Collection entries ::
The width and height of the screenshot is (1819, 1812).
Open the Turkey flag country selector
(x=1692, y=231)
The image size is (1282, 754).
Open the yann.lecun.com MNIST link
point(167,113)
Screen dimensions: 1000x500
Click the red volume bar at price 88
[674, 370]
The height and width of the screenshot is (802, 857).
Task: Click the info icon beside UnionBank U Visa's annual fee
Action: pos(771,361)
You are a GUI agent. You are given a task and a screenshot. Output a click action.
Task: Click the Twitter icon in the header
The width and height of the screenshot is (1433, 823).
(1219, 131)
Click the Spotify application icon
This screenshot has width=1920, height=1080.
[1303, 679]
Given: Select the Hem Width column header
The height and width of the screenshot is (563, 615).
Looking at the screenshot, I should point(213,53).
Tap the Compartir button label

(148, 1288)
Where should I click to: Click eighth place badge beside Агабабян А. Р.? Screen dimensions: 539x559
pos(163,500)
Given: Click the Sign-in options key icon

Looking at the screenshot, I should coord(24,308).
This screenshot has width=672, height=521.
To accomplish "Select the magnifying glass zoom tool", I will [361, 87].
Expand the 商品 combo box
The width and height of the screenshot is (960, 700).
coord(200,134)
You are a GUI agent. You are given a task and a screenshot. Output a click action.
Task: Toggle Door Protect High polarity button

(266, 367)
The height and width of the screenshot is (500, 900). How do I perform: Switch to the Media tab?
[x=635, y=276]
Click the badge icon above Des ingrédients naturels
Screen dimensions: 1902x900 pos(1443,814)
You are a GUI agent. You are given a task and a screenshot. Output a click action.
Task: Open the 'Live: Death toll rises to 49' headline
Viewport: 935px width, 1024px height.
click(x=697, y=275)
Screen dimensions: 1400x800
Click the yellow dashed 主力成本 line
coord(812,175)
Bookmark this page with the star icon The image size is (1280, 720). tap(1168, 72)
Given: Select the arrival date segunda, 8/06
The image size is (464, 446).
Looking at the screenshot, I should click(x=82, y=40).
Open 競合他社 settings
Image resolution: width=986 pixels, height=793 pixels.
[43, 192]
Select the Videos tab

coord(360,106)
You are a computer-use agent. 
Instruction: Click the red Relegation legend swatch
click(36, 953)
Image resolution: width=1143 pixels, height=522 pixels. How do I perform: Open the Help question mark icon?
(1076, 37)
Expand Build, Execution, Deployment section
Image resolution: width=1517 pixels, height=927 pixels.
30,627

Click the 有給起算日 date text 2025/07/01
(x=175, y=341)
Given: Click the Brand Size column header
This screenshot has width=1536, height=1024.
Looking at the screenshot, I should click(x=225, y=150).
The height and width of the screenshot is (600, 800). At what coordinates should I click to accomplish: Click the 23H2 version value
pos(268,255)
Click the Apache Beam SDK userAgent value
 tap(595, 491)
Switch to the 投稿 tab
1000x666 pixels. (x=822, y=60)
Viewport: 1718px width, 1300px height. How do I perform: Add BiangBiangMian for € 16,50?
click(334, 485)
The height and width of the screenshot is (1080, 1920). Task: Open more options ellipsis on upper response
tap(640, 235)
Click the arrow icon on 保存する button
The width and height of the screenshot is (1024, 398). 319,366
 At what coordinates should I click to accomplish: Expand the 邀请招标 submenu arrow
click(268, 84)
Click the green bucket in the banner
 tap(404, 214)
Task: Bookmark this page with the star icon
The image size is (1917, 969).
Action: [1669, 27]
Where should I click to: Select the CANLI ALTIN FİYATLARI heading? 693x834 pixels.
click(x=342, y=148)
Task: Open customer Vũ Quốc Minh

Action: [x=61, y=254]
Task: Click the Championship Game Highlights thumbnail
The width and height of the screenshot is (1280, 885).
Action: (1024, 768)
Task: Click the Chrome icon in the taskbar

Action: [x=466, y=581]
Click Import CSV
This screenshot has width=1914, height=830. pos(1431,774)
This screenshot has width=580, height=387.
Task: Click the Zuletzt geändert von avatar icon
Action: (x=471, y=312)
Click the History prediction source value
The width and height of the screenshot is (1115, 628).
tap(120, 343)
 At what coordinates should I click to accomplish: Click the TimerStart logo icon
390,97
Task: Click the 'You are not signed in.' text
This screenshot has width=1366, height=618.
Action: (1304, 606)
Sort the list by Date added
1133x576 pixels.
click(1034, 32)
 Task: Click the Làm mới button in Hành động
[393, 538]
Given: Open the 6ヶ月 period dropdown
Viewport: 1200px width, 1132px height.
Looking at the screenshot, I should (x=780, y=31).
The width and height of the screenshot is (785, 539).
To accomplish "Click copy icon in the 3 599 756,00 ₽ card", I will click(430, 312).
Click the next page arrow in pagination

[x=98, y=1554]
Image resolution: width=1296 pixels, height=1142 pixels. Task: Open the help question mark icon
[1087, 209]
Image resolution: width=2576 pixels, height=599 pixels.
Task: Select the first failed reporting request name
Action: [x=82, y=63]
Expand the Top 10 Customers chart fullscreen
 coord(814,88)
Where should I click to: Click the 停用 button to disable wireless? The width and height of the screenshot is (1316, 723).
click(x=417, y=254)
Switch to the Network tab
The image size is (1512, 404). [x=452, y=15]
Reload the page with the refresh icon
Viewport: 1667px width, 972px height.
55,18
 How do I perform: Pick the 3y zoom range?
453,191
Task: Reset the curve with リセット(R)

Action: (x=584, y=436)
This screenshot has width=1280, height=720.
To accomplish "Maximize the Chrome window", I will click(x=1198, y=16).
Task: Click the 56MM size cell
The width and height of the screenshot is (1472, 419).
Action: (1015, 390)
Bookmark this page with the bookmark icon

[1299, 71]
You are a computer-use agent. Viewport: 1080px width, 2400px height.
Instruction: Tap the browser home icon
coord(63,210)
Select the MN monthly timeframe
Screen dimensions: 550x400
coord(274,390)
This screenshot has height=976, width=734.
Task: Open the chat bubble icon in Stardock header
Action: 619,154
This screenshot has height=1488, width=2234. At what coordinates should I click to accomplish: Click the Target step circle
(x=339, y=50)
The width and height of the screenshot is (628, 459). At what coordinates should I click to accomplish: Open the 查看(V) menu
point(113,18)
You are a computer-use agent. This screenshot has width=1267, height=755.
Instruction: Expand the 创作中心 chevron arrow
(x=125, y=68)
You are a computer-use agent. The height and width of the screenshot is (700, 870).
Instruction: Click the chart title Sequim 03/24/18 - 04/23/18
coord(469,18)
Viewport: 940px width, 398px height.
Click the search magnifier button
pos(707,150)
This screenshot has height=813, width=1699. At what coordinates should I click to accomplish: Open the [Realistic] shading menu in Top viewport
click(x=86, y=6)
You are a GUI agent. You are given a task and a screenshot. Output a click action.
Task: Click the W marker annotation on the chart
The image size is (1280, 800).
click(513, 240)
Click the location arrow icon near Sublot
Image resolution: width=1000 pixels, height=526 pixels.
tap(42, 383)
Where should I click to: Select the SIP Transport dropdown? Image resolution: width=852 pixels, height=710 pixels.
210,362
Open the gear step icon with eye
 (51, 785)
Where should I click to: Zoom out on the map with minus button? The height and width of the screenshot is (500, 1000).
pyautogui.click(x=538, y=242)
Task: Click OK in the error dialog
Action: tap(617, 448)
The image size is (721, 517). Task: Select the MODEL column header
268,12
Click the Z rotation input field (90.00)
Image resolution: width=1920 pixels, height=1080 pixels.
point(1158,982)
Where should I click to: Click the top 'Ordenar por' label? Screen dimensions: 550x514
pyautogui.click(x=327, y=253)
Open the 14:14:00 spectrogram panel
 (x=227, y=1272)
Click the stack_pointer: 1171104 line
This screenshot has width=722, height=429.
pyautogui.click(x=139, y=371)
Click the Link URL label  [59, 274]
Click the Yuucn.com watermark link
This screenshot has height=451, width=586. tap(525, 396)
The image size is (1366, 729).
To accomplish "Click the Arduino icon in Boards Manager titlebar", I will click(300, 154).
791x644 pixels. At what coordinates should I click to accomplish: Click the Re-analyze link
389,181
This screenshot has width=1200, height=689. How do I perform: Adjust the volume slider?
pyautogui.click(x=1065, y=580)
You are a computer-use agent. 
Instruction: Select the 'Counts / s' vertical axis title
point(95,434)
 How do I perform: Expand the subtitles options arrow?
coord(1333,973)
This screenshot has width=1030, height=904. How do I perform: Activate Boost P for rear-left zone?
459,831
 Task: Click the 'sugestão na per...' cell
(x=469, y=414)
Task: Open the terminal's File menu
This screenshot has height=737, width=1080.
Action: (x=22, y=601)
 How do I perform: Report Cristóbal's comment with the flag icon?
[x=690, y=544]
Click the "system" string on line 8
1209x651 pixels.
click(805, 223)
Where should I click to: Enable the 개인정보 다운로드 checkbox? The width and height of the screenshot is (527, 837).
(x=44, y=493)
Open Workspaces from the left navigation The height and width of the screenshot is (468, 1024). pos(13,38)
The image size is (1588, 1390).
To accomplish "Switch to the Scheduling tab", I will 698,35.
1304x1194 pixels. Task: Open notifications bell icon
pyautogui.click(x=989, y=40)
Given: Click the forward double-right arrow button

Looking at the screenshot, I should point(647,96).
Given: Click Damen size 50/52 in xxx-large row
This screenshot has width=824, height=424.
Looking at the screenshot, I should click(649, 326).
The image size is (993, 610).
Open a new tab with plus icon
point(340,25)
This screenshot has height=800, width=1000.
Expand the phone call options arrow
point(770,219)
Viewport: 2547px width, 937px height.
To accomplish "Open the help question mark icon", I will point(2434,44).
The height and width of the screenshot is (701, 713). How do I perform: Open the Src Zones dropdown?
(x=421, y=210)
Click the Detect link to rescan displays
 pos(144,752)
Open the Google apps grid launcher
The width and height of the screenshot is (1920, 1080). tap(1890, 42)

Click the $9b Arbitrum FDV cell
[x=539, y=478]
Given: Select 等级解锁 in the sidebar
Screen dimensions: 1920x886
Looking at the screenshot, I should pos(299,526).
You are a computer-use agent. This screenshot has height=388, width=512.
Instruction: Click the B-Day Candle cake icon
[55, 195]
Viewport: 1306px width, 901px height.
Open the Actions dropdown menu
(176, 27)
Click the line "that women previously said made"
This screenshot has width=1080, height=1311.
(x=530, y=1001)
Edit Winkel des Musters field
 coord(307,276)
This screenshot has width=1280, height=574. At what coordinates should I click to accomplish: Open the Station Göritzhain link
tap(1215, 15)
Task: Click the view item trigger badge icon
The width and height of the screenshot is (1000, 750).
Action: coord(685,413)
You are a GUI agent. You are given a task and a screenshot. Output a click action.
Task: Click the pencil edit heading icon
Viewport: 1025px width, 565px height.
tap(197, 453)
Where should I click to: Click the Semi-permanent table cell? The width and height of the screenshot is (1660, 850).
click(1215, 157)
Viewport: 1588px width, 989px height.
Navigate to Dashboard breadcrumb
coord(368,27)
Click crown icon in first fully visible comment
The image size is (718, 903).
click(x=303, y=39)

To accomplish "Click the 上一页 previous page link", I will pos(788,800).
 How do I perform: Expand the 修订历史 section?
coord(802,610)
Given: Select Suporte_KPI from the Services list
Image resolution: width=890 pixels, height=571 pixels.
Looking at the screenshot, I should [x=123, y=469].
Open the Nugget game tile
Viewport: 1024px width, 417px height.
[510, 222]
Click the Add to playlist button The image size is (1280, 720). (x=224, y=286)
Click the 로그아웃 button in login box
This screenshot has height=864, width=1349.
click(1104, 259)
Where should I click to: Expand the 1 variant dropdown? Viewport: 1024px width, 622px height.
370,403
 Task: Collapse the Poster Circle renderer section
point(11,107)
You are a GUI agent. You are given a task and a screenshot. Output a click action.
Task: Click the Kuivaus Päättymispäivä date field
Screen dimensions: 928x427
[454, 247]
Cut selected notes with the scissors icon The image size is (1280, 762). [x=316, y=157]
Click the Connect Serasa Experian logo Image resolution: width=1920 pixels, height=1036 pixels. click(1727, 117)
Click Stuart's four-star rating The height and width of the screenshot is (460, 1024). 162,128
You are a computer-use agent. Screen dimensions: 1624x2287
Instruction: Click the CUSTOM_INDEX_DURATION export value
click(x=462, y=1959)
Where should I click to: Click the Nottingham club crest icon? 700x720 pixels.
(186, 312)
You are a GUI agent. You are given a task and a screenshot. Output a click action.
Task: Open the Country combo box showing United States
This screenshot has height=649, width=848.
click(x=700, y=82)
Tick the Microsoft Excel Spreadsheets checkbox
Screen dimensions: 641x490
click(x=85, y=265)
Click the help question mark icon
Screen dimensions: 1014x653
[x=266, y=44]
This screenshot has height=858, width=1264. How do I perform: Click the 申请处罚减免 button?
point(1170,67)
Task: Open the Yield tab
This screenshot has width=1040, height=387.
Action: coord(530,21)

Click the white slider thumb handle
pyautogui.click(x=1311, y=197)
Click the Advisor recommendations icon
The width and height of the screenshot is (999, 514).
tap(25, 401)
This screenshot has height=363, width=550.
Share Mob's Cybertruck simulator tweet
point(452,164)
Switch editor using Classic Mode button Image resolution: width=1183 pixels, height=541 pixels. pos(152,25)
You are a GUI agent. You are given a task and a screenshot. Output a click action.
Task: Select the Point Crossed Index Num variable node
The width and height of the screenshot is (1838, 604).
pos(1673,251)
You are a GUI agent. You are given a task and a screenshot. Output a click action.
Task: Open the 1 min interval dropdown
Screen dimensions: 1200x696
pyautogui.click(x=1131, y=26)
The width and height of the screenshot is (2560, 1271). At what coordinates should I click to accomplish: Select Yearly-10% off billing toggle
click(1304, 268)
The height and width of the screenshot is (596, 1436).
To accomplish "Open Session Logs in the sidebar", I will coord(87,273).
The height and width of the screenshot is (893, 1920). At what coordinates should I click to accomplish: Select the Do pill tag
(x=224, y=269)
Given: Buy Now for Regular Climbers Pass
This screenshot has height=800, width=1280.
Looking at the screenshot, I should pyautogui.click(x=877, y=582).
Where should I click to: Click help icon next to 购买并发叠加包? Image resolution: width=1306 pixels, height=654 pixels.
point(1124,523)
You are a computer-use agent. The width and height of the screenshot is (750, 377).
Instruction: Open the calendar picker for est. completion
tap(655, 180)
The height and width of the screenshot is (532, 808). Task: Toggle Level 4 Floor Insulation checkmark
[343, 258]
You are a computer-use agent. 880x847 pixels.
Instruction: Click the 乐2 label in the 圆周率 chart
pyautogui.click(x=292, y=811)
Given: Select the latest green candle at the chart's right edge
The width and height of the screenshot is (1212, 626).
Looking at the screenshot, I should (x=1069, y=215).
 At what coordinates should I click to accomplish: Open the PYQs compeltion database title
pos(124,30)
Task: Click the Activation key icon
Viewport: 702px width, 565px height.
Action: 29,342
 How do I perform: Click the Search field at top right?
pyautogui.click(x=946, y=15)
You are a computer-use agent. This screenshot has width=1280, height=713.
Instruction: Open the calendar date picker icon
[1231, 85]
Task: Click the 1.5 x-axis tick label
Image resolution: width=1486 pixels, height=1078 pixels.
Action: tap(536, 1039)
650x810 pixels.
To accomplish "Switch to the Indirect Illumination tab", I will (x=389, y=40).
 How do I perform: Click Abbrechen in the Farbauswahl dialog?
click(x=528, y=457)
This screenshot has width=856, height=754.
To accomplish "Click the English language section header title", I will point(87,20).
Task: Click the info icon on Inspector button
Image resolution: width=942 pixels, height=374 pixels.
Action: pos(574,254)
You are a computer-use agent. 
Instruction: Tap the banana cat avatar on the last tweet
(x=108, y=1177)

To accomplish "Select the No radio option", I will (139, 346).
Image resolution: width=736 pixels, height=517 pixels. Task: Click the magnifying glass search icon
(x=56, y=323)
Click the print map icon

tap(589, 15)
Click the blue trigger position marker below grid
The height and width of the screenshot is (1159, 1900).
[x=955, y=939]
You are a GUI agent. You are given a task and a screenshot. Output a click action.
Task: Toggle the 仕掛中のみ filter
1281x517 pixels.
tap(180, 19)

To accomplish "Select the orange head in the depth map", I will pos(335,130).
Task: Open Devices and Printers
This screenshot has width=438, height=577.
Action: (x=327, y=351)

What the exercise asks :: Where a line in the records above contains the string "combo", copy that line.

Solved exercise ::
Expand the 商品 combo box
Task: Open the Country combo box showing United States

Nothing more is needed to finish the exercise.